[Data entries]
*-*-*
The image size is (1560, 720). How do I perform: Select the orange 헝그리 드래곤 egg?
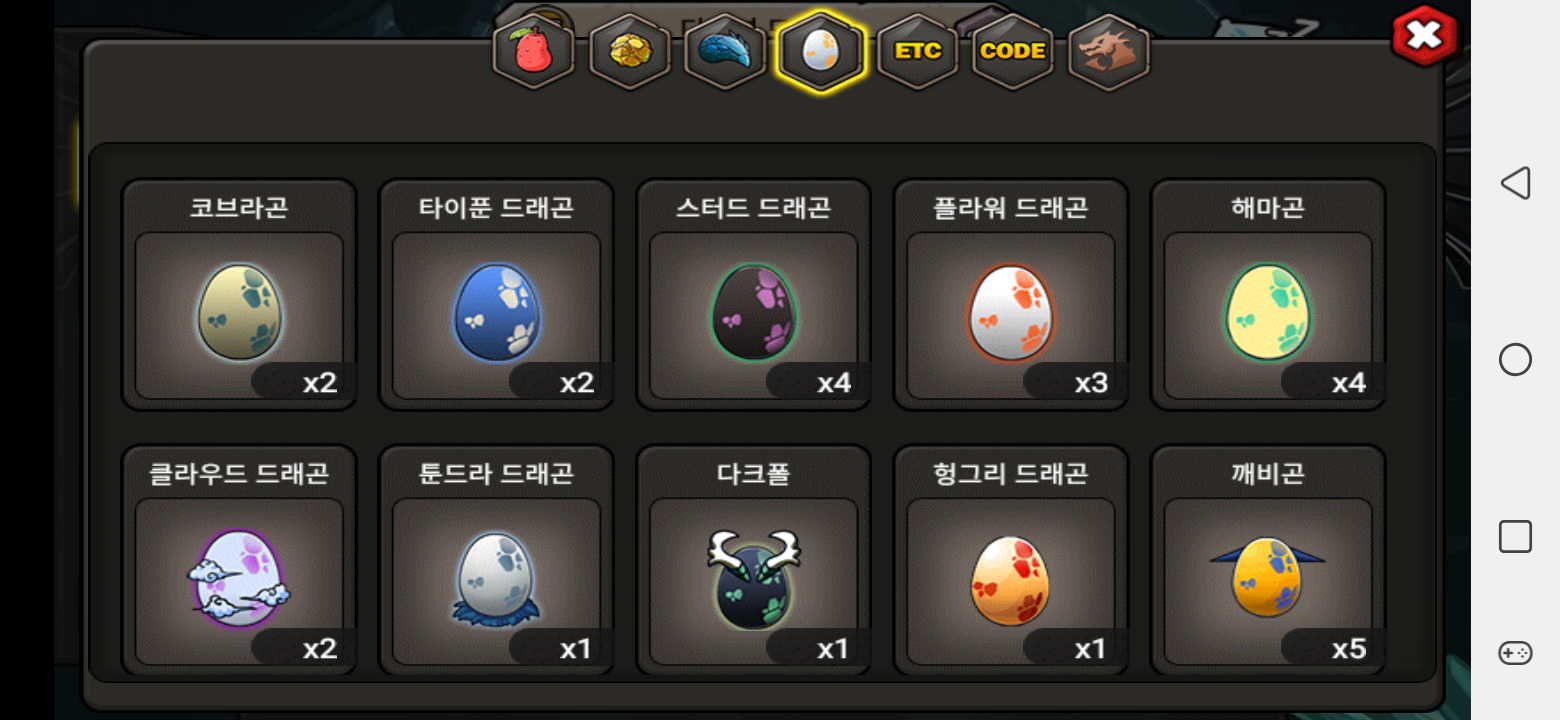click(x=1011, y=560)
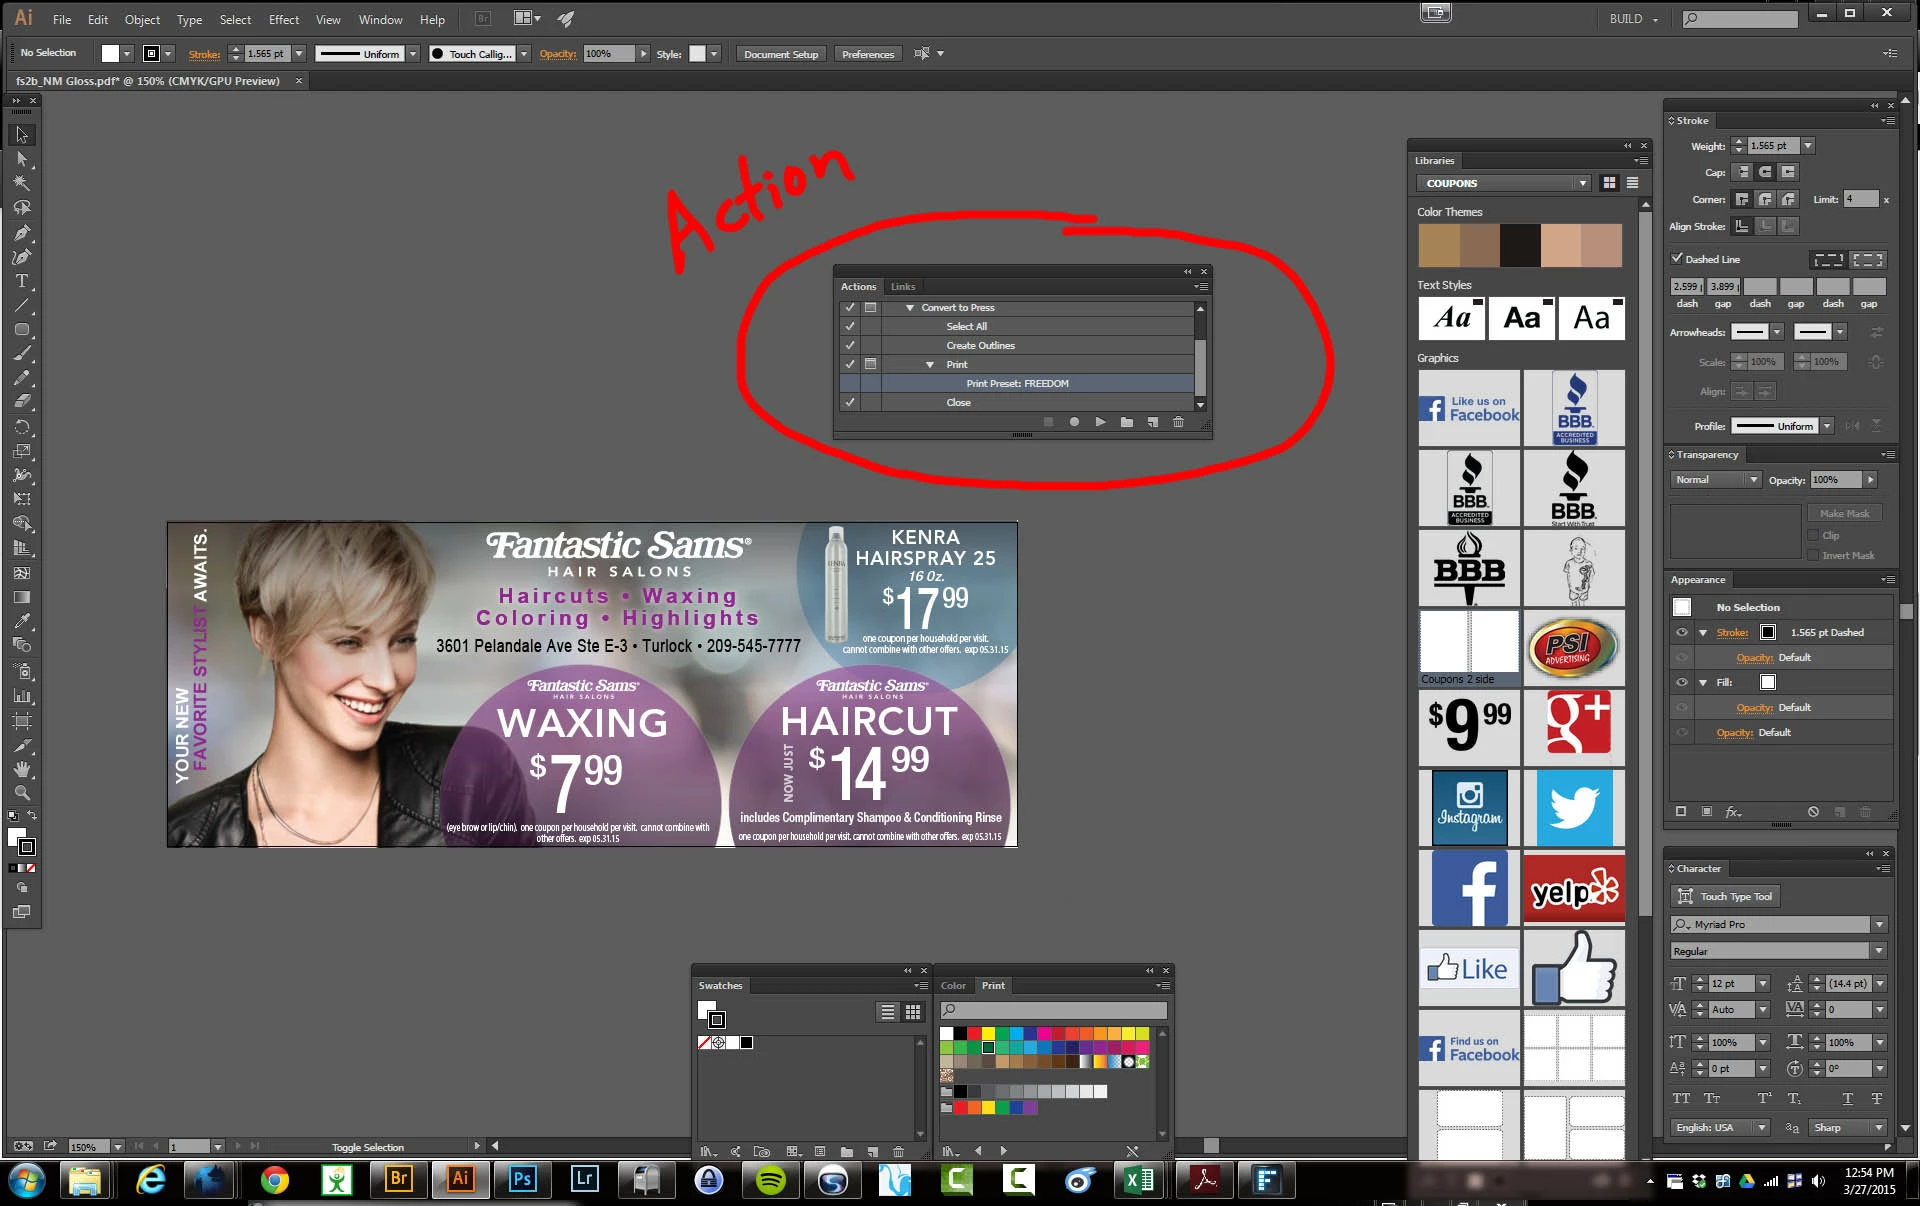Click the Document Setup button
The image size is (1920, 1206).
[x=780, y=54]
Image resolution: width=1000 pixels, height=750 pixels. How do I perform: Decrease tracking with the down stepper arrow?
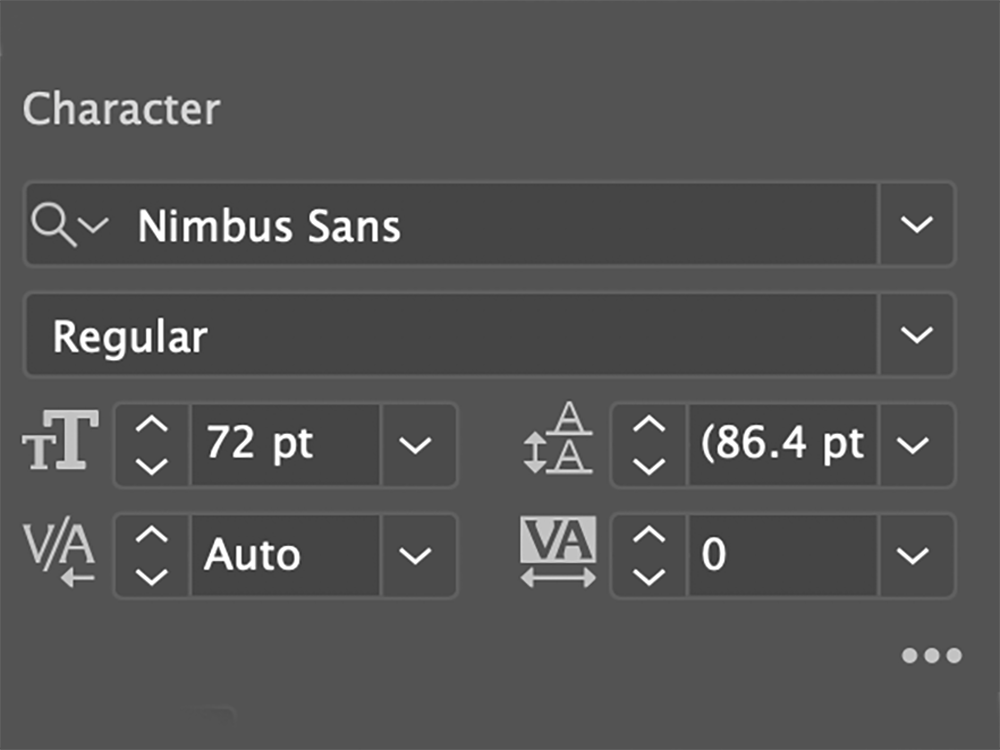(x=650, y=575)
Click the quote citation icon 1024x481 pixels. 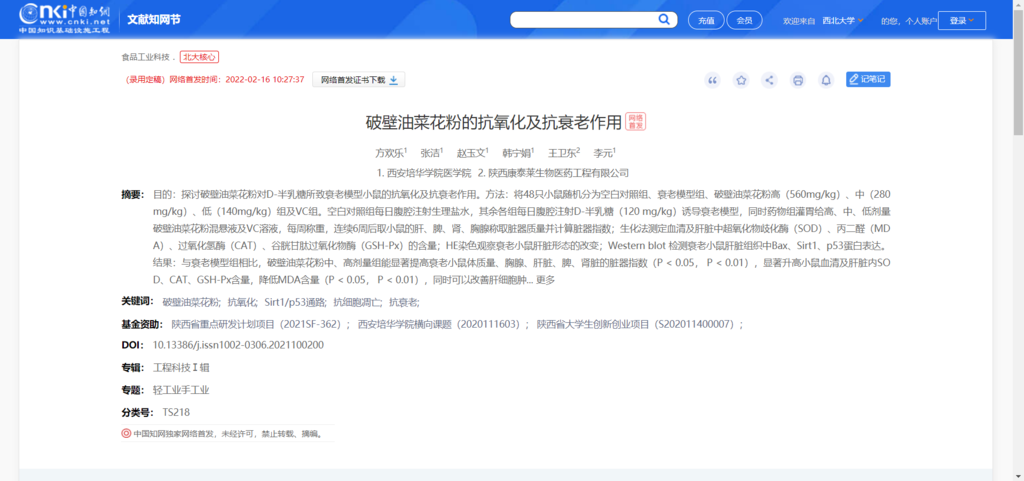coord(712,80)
*-*-*
**PROMPT:** Pull out the lines of the material from its first line through the line containing "(x=650, y=575)", including both, and reproduce them without changes. Leave the pictures out of your answer.

**CORRECT OUTPUT:**
The image size is (1560, 720). How do I perform: Select the orange 헝그리 드래곤 egg?
click(x=1011, y=560)
Click the Document Setup button
The image size is (1920, 1206).
[x=780, y=54]
Image resolution: width=1000 pixels, height=750 pixels. How do I perform: Decrease tracking with the down stepper arrow?
(x=650, y=575)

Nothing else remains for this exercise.